__WHAT THE EXERCISE ASKS__
Having found the line containing "You are a computer-use agent." in the records below, copy that line and each later one exactly, dropping pictures.

__DATA__
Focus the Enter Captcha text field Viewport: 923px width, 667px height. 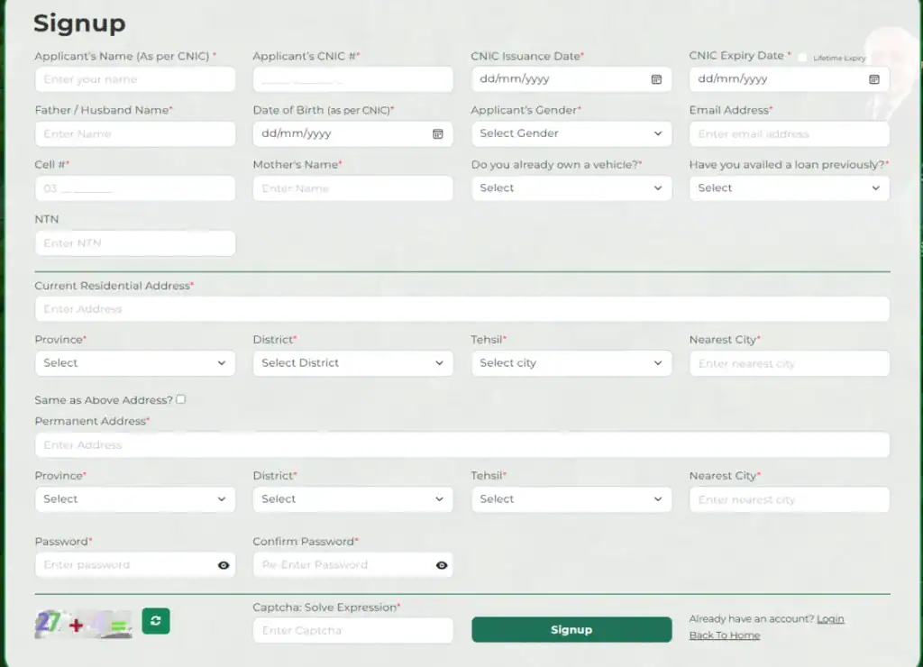click(352, 631)
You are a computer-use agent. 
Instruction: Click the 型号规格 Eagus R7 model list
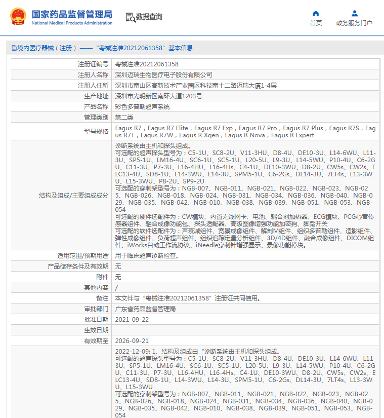point(245,132)
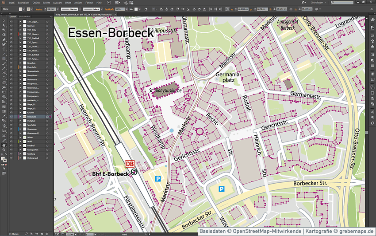Viewport: 376px width, 236px height.
Task: Select the Type tool
Action: (4, 48)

__TASK RESPONSE__
You are a computer-use agent. 
Instruction: Click the 型号规格 Eagus R7 model list
point(245,132)
Viewport: 376px width, 236px height.
Task: Select the Type tool
Action: (4, 48)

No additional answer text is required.